(Bloomberg) — Six and a half years removed from the Great Recession, we're now in the midst of the "Great Repricing."
That's what David Rosenberg, chief economist and strategist for Gluskin Sheff + Associates, dubbed the current market selloff, one that's seen the Standard & Poor's 500-stock index drop more than 11 percent since the new year began. Continued carnage in crude and flows to the yen, commonly considered a safe-haven currency, are signs of a market in which risk appetite is nowhere to be found.
These down markets nevertheless come at a time when the American consumer — the prophesied catalyst of global growth — still appears to be in good shape.
"Adidas just posted double-digit gains in operating profits and revenues, raised its outlook for earnings and sales for the year, and investors are putting their footwear to work and running away from risk," quipped Rosenberg. Uncertainty isn't confined to market participants, he said — it also reigns supreme at central banks.
"If [Janet Yellen] is so confused, why shouldn't the rest of us be?" wrote Rosenberg, commenting on the Fed Chair's testimony before the House Financial Services Committee. "And the blowout in credit spreads and sharp compression in the market multiple attests to an investor base that indeed is very confused at the moment."

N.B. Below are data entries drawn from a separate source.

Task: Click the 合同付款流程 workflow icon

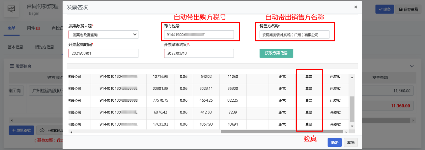Action: tap(11, 9)
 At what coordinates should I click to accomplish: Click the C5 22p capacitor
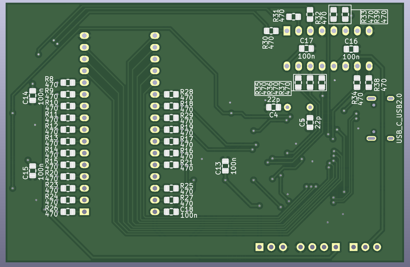tap(310, 123)
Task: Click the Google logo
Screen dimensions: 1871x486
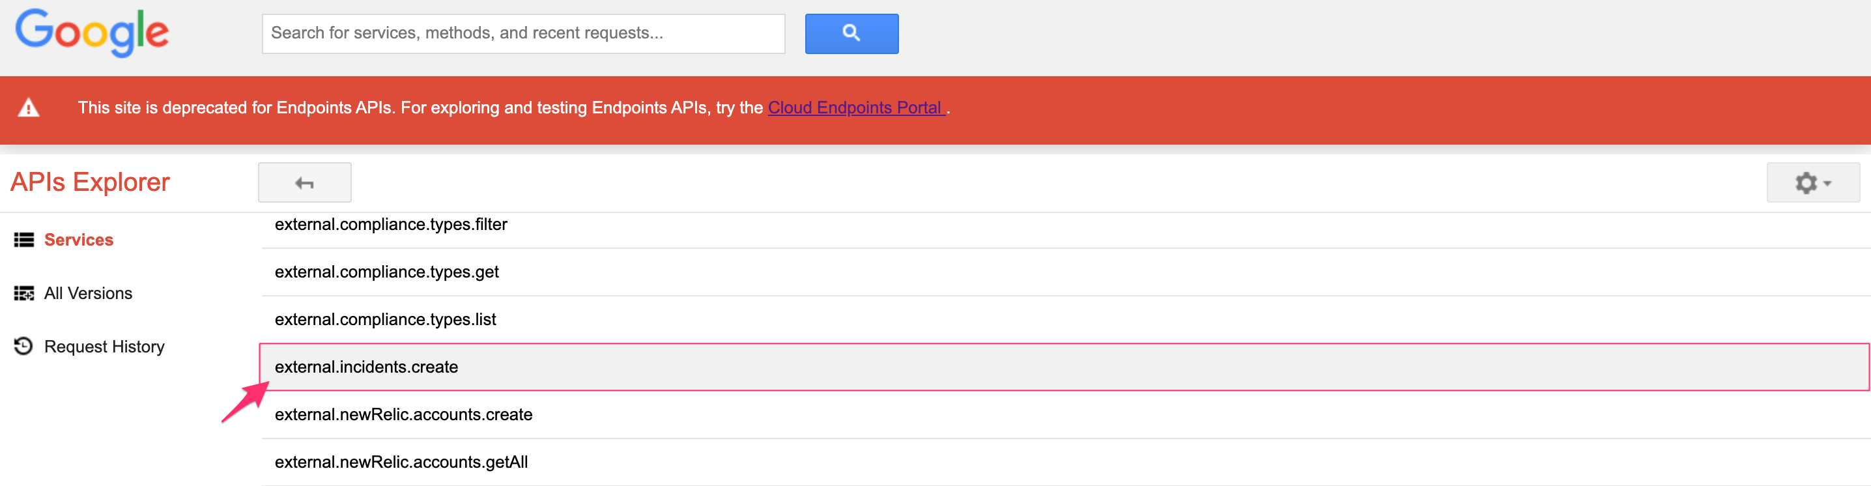Action: 92,33
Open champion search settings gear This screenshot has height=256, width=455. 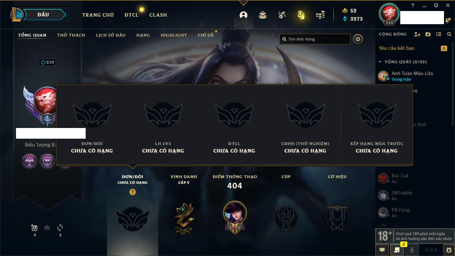pyautogui.click(x=358, y=39)
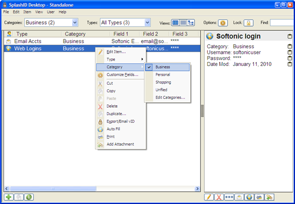Click the green plus add item button

point(8,197)

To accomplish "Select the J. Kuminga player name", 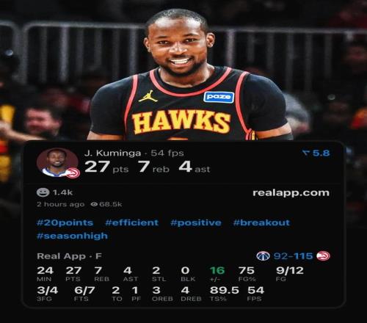I will pos(113,153).
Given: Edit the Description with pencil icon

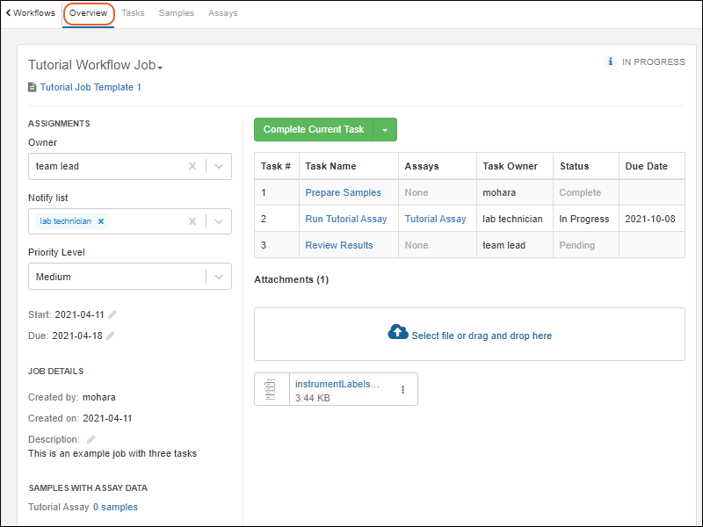Looking at the screenshot, I should click(91, 439).
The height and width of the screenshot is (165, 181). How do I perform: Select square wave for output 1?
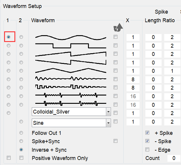(9, 46)
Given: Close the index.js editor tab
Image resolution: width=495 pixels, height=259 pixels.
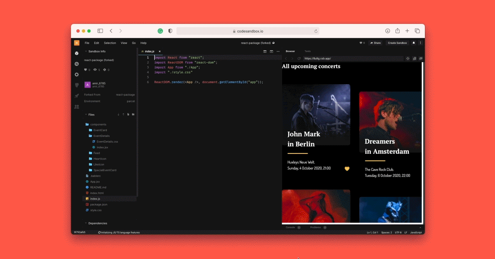Looking at the screenshot, I should tap(160, 52).
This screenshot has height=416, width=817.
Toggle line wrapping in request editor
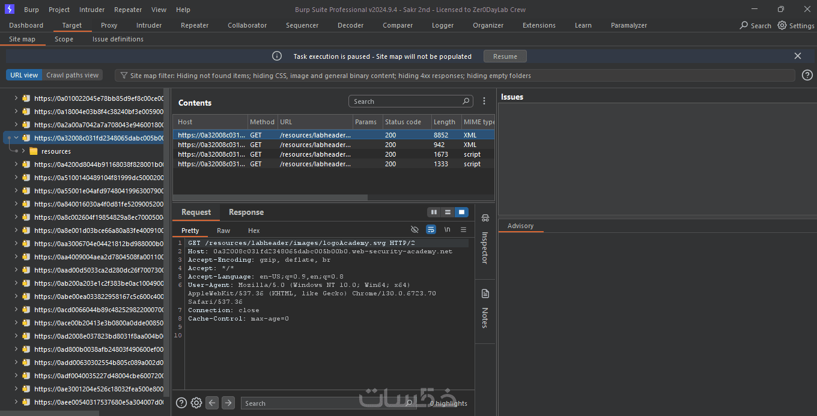click(431, 230)
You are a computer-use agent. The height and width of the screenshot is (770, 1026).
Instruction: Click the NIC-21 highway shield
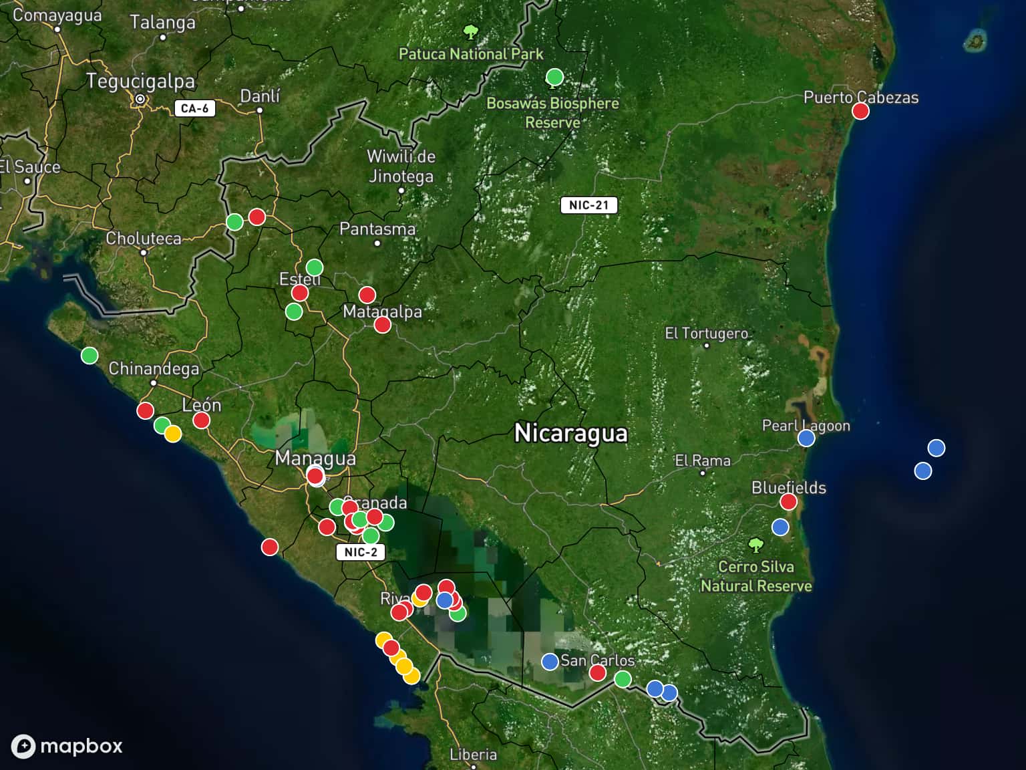click(x=588, y=205)
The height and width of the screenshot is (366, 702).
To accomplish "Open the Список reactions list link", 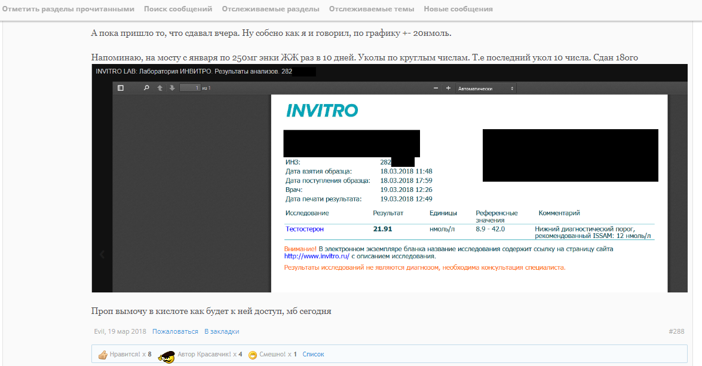I will [313, 355].
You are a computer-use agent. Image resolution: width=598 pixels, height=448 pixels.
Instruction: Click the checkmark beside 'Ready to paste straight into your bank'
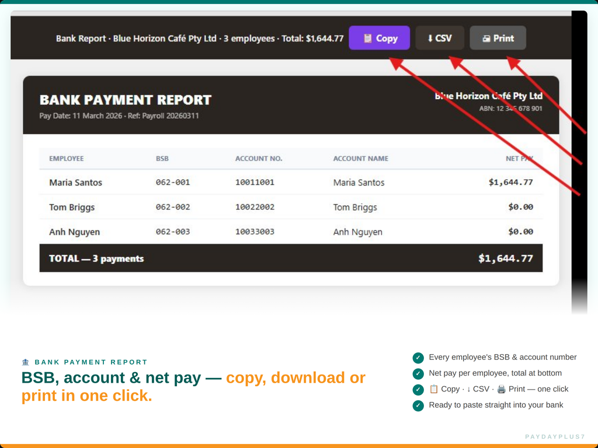pos(417,405)
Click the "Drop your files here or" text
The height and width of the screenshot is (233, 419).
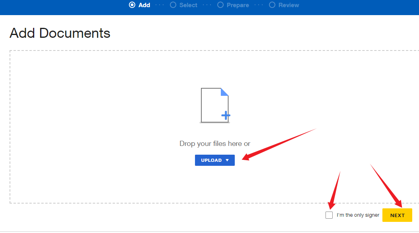pyautogui.click(x=214, y=144)
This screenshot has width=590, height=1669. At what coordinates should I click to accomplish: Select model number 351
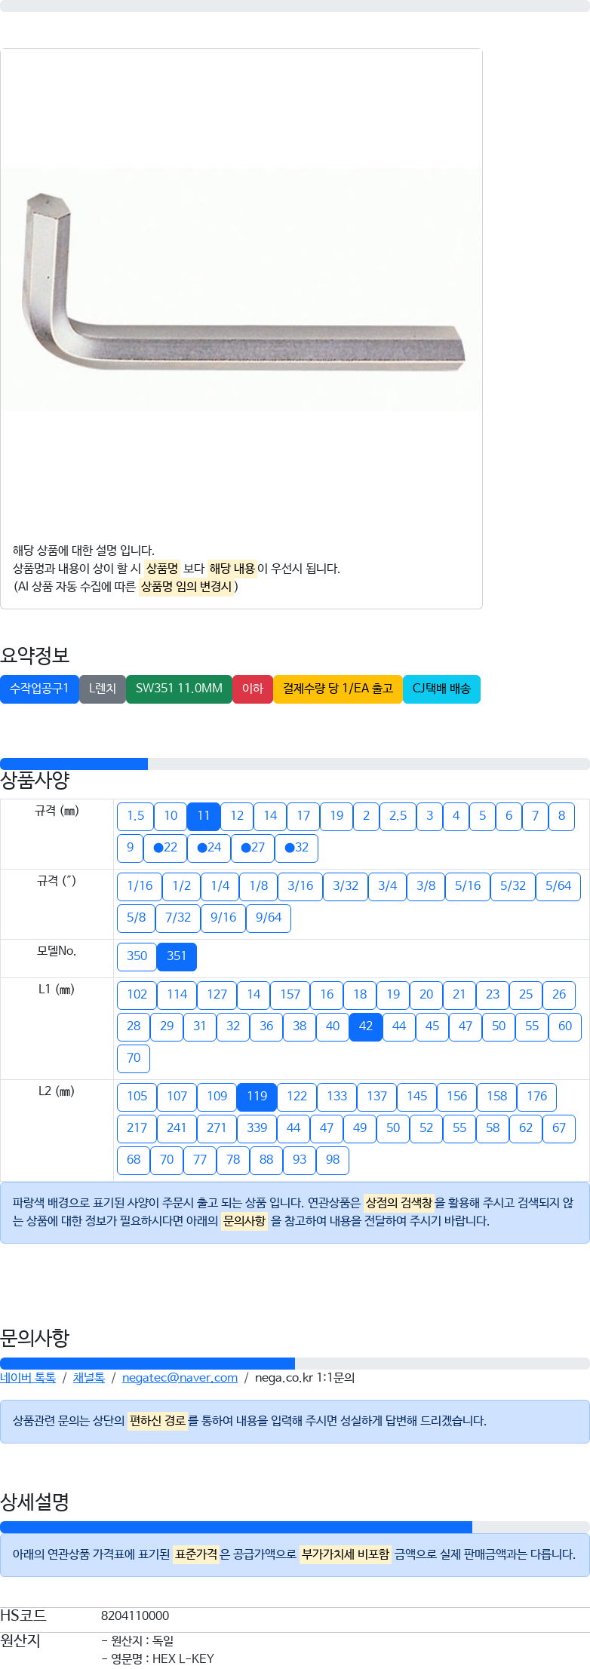[x=177, y=956]
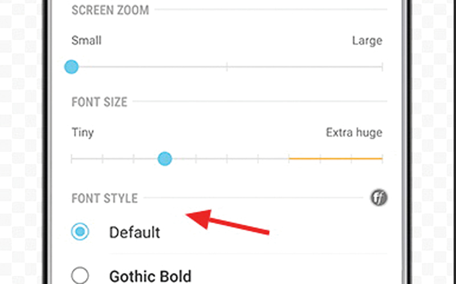Select the Default font style radio button

coord(80,232)
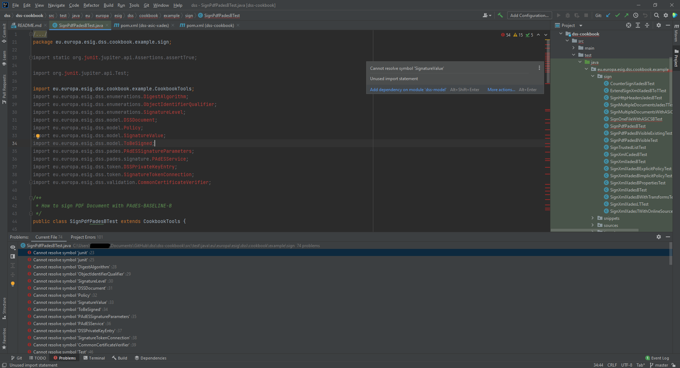This screenshot has width=680, height=368.
Task: Open Search Everywhere magnifier icon
Action: click(x=656, y=15)
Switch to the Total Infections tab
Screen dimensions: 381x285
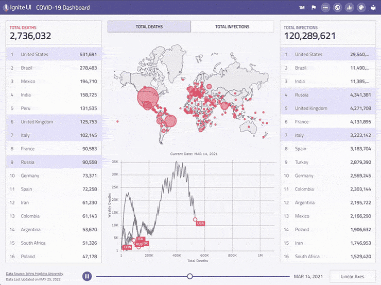[x=232, y=27]
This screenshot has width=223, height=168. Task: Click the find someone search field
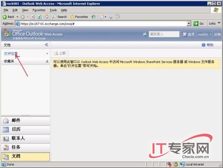(x=164, y=34)
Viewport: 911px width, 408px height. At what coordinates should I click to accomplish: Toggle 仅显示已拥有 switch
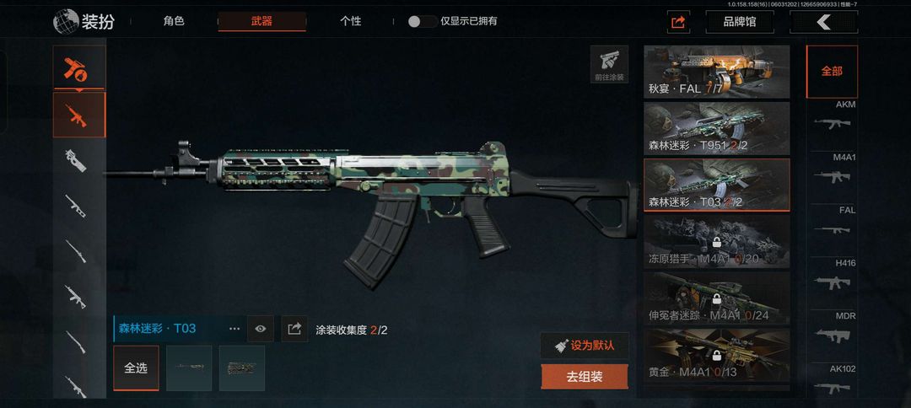tap(422, 21)
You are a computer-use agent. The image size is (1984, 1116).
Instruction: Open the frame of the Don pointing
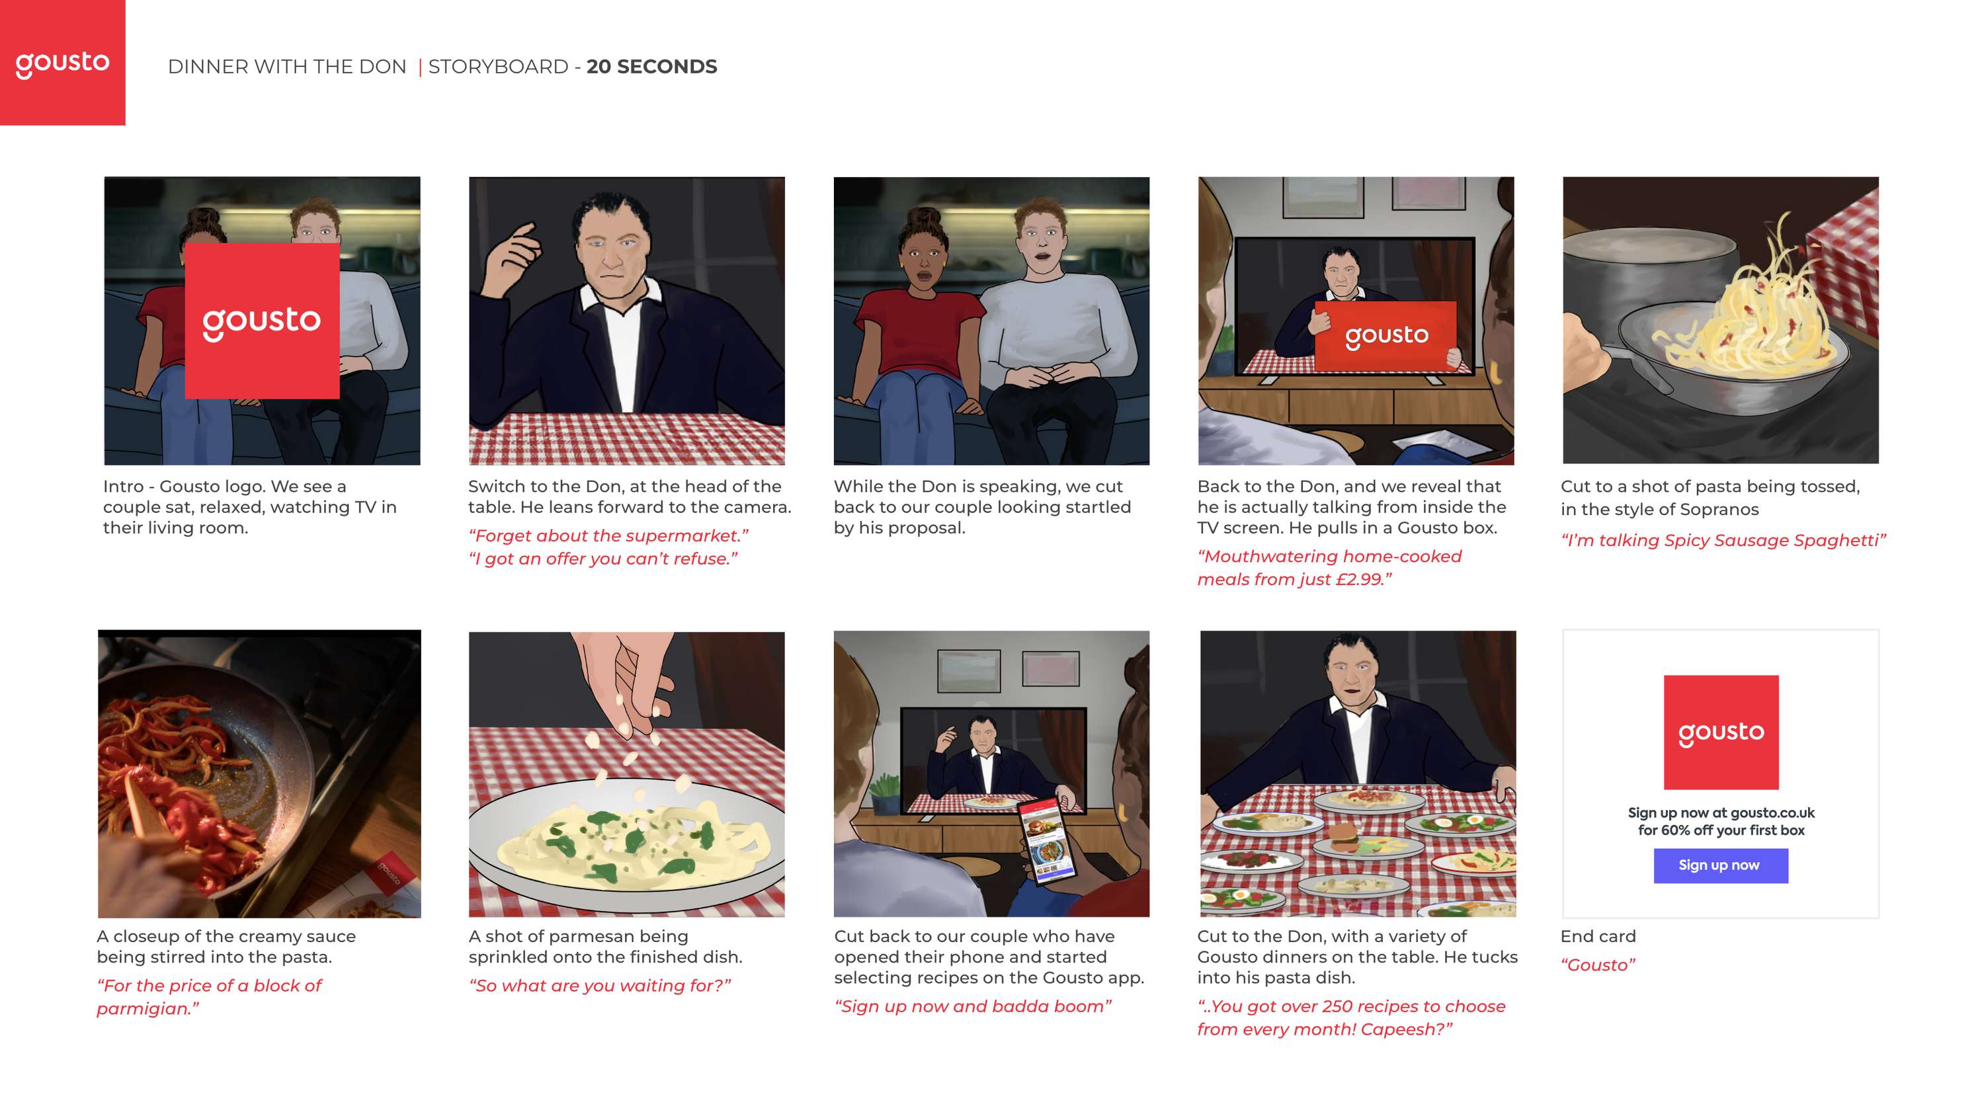627,320
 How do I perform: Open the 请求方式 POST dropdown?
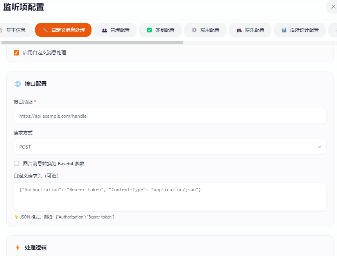pyautogui.click(x=170, y=147)
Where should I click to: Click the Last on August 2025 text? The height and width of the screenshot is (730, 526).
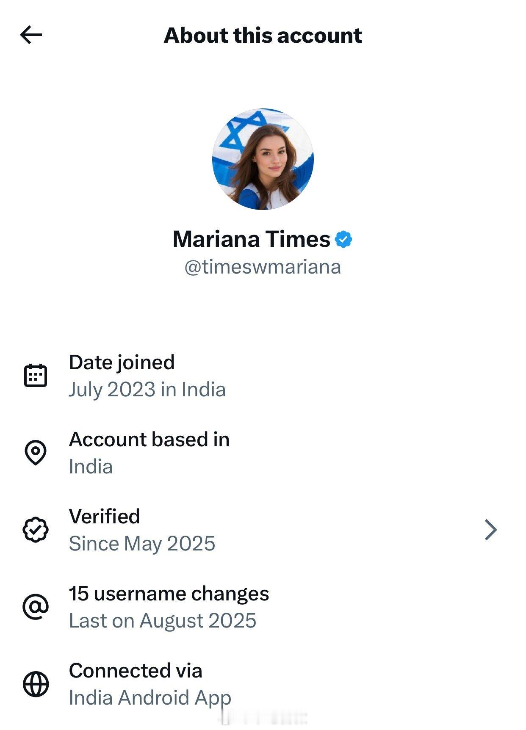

Since the financial crisis (or going back to the early 1980s, depending on whom you ask), selloffs of this severity typically have forced monetary policymakers to refill the punch bowl, creating the appearance of a central bank "put."
Central bankers outside the U.S. have certainly attempted to bolster their economies. Recent attempts at accommodation have disappointed, however, judging by price action in Sweden on Thursday morning, or in the Japanese yen since the adoption of negative interest rates. Such developments suggest that market participants doubt the efficacy of monetary policy, as well as the possibility of global reflation.